## WHAT TO DO
Find the line in the data below that contains "Unmute the microphone". Return that line and all the lines after it, unchanged.

## RAW DATA
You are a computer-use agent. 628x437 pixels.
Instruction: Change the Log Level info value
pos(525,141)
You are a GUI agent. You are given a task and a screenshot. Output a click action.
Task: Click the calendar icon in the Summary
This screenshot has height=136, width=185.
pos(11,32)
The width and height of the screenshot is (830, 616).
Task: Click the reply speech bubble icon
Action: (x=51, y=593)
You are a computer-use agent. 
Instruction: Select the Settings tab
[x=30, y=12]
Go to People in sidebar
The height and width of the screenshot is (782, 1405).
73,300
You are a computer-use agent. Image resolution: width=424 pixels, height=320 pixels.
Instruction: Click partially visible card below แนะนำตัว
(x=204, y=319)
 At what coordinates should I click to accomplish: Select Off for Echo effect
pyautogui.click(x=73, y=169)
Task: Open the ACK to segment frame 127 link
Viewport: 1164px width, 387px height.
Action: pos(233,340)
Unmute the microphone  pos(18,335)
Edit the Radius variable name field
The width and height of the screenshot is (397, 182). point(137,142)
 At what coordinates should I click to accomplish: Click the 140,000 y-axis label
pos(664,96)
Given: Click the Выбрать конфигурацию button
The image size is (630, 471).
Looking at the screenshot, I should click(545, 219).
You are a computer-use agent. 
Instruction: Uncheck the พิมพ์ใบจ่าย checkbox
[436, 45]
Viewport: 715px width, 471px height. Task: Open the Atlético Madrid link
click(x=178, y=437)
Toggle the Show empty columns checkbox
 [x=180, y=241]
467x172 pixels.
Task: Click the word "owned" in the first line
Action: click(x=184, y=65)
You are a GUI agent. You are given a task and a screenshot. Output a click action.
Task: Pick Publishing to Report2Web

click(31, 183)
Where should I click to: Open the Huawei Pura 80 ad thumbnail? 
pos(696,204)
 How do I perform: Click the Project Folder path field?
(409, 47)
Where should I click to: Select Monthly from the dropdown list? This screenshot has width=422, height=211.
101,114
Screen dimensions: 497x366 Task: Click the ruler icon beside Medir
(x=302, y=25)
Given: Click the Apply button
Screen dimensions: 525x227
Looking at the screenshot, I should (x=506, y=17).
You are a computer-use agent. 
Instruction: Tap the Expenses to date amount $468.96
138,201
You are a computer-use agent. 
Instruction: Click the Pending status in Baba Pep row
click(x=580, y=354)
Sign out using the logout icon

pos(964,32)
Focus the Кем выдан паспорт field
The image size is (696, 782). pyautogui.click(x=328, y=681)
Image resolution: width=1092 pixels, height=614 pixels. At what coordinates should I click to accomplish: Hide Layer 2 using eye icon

## WRITTEN ANSWER
Unmute the microphone  pos(18,335)
Edit the Radius variable name field
The width and height of the screenshot is (397, 182). point(137,142)
 At what coordinates should I click to accomplish: Click the 140,000 y-axis label
pos(664,96)
Given: Click the Выбрать конфигурацию button
The image size is (630, 471).
Looking at the screenshot, I should click(545, 219).
You are a computer-use agent. 
Instruction: Uncheck the พิมพ์ใบจ่าย checkbox
[436, 45]
Viewport: 715px width, 471px height. Task: Open the Atlético Madrid link
click(x=178, y=437)
Toggle the Show empty columns checkbox
 [x=180, y=241]
467x172 pixels.
Task: Click the word "owned" in the first line
Action: click(x=184, y=65)
You are a GUI agent. You are given a task and a screenshot. Output a click action.
Task: Pick Publishing to Report2Web

click(31, 183)
Where should I click to: Open the Huawei Pura 80 ad thumbnail? 
pos(696,204)
 How do I perform: Click the Project Folder path field?
(409, 47)
Where should I click to: Select Monthly from the dropdown list? This screenshot has width=422, height=211.
101,114
Screen dimensions: 497x366 Task: Click the ruler icon beside Medir
(x=302, y=25)
Given: Click the Apply button
Screen dimensions: 525x227
Looking at the screenshot, I should (x=506, y=17).
You are a computer-use agent. 
Instruction: Tap the Expenses to date amount $468.96
138,201
You are a computer-use agent. 
Instruction: Click the Pending status in Baba Pep row
click(x=580, y=354)
Sign out using the logout icon

pos(964,32)
Focus the Кем выдан паспорт field
The image size is (696, 782). pyautogui.click(x=328, y=681)
Image resolution: width=1092 pixels, height=614 pixels. At what coordinates should I click to accomplish: Hide Layer 2 using eye icon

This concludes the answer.